Day 9: Legs (or lack there of)

For those of you who don't know me personally, you may not have recognized that I am really short.  Us short people prefer the term petite, but it really amounts to the same thing... our heads are closer to our feet, we look up at most people just to attempt eye contact, it usually rains on us last, and sometimes we wish we had longer legs.

It seems like long legs are so admired.  Lots of guys really think long legs are the epitome of a beautiful feminine feature, and by and large I agree.  Long legs are lovely!  Women do a whole lot of things to make their legs look longer... wearing high heels is the most obvious, but it extends beyond that when we decide whether to wear skinny jeans or boot cut, mid length or maxi dresses.  Ballerinas wear toe shoes to make their beautiful, mile long legs appear even longer to enhance the beauty of the dances they perform.  Some shorter women actually have tried to adopt this technique, and have a habit of standing on their tiptoes on a frequent basis.  I know I do, and I wish I could say it is simply for keeping my calves in shapely condition.

Since I have gone much more "barefoot" style in my footwear choices, I have noticed something about myself, and about other people as well.  One, once I got used to my feet being flat on the ground, I realized the benefit of having strong feet and legs far outstrips my concern for how my height is perceived by other people.  Maybe people are just being tactful (though I have never known the population in general to be a particularly tactful group), but people really have not commented on my height any more than they have in the past, despite the fact that the crown of my head is, in fact, closer to the ground on a more regular basis.
I also realized that I care less and less about what people think or say about my height.  It used to drive me crazy to hear people say, "Oh my gosh, look at you!  You are so cute!", or better yet, "Did you know, you are really short."  I have gotten my digs in over the years, and have some excellent retorts, albeit as unflattering for the recipient as their comment seemed to me.  But I have come to embrace cuteness as a fact of life, and really, it isn't half bad to be cute.  I may never be viewed as gorgeous or glamorous, and I have no delusions that I am actually going to get any taller, regardless of how much Tai Chi I practice.  But I am learning to appreciate cute.  I mean, curvaceous and dead sexy may yet even be within my reach.

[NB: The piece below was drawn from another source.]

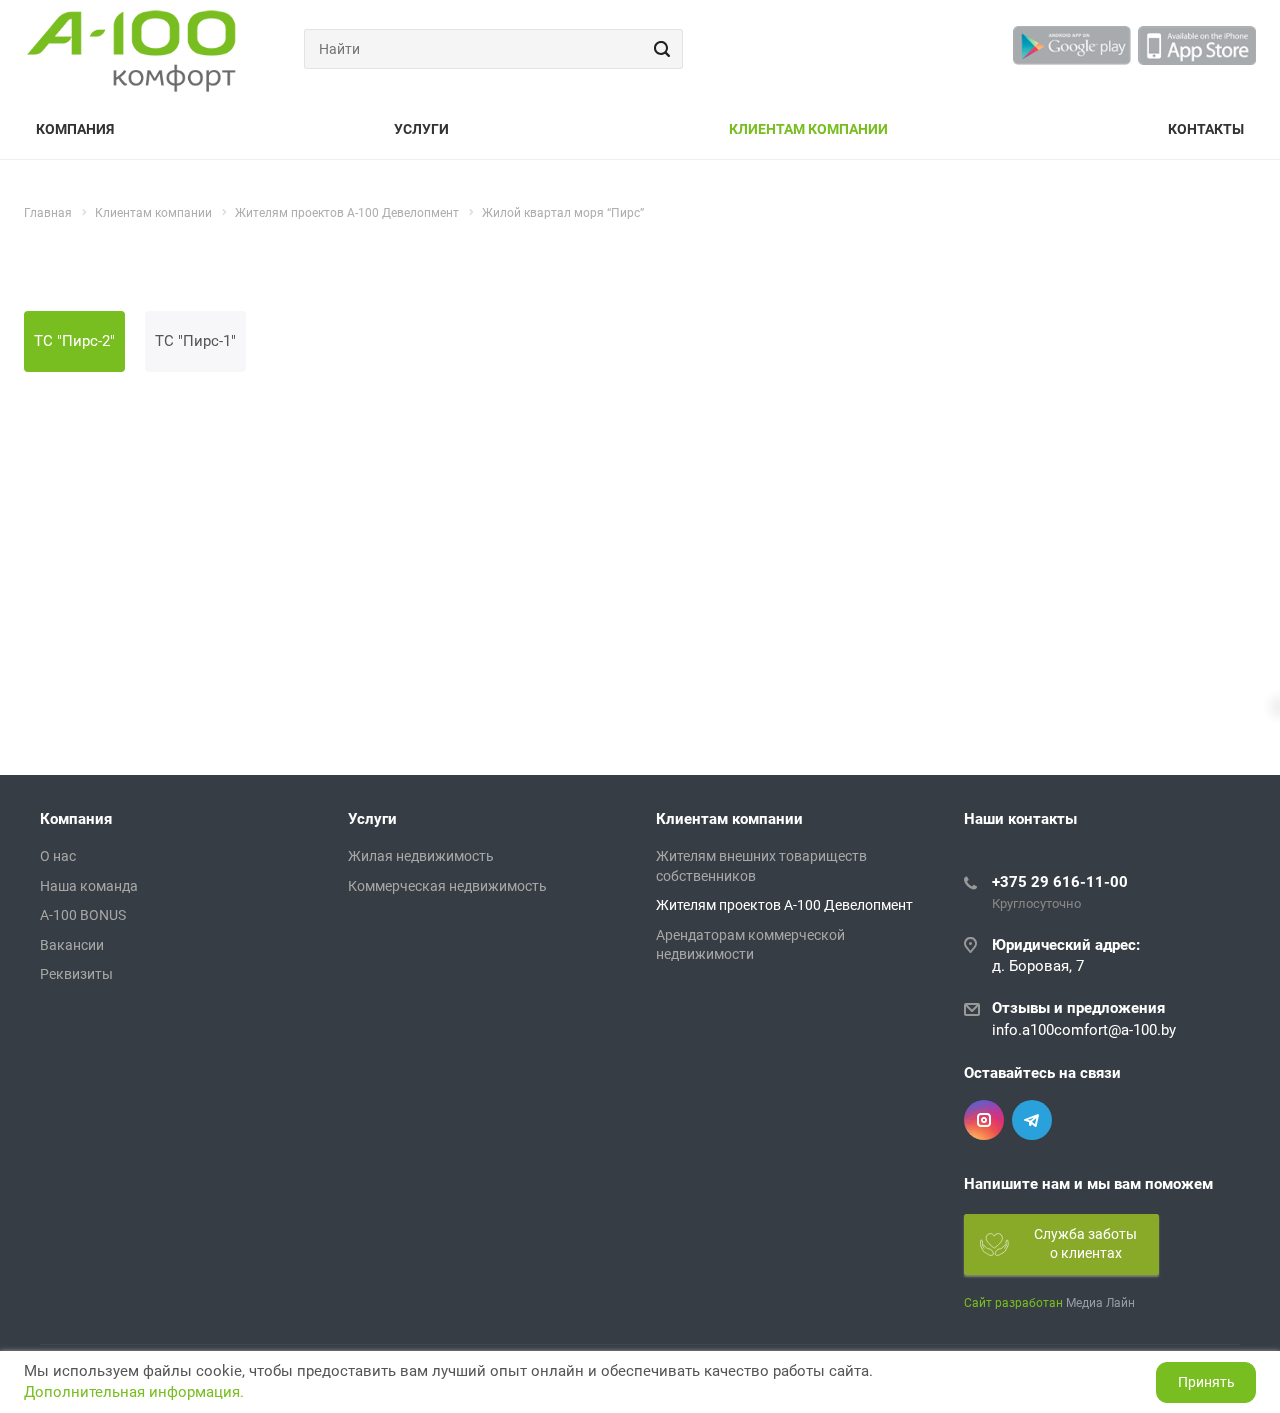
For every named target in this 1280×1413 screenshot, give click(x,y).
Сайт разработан (1013, 1303)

I figure I can view my petite stature in a different way.  Some people in this world were given long, sexy legs.  Some people don't have legs at all.  I can either embrace jealousy and grumble about being short, or I can be appreciative that I have decent, working legs and nice calves that shockingly lack any resemblance to cankles, and be happy with who I am and the way I look, any time, anywhere, while standing next to whomever I happen to be standing next to, regardless of how far I have to look up to have an effective conversation.

To all the shorties out there, LOVE your legs, ACCEPT the fact that your hips and ribs will never be any reasonable distance apart, and EMBRACE your cuteness, even if it means shopping for t-shirts in the kids section, because guess what, nobody, and I mean NOBODY, can pull off cute the way a short woman can.  And trust me, the words dead sexy still apply!